Sunday, July 5, 2026

Photos then and then


 I found another photo from my Afghanistan days that probably needs to be run through ChatGPT to clean it up (left).  I'm posting it just to show you that even one of those early days cheap digital cameras could screw up photos. And to share them we usually had them printed out, which didn't help matters.

So, okay, here's what ChatGPT did with it (right). If you look closely at those trucks on the right they look kinda weird, don't they? But you can see the Danger Ranger on the left pretty clearly.

Why did I take this dumb photo? I don't know, man.  Something must have been going on over there.  But I don't remember what anymore.

This photo (right) is also messed up. Why I took it I have no memory. Again, something must have been going on that caught my attention.


Here's another photo (left) that came out better, but why I took it I have no idea. Maybe I was just trying out the camera to see how it worked. Ya know?  Notice those HESCO barriers have done their job. Probably shrapnel from a mortar attack. Anyway, it looks like marines and Brits, probably from 40 Commando, planning some fuckery.  

Here's yet another photo (right) I have no idea why I took.  It's the interior of a C2A, used for COD -- Carrier Onboard Delivery. I think they've all been replaced by V-22s now. 

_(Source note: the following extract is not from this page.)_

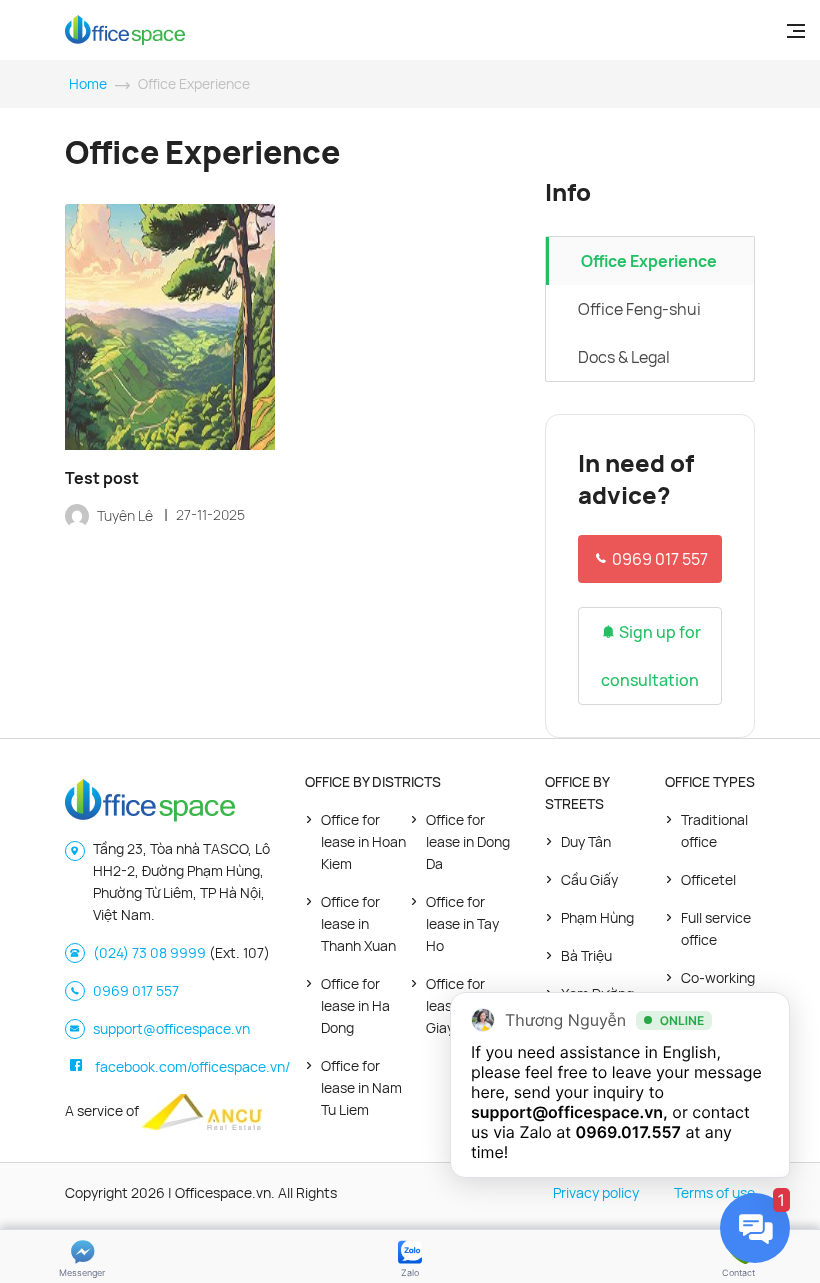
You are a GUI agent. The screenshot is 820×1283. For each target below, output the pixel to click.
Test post (102, 478)
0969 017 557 (658, 559)
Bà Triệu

I've lost so many photos over the years.  They've been on laptops that failed or have gotten lost in all the moves I've made. Ditto cameras and thumb drives.  Maybe the old film cameras were better. I can find photos from a hundred years ago that relatives took, but I wonder if a hundred years from now any of these digital photos will have survived. A natural disaster or war could bring down the internet, or wipe out all electronic storage, formats could change so that even DVDs could no longer be read.  I remember the trouble I had helping my newsman relative transfer his old articles from 5¼ - inch floppy disks written in Xywrite to thumb drives in Open Apache Writer. In a century....

Now here's a photo (left) one of my relatives took when he was in the army back in the 1930s.  Clear as a bell, just in black and white.  It's survived in perfect condition for some 90 years, perfectly viewable without any need for hardware or software.

And you know what I notice about it? Two things: rifles in the barracks unlocked and unguarded, with no worry that someone would steal them or grab one and start shooting up the place.  A memory of a now-lost high trust society.

The other thing is that the rack appears not to be made up. Oh, boy.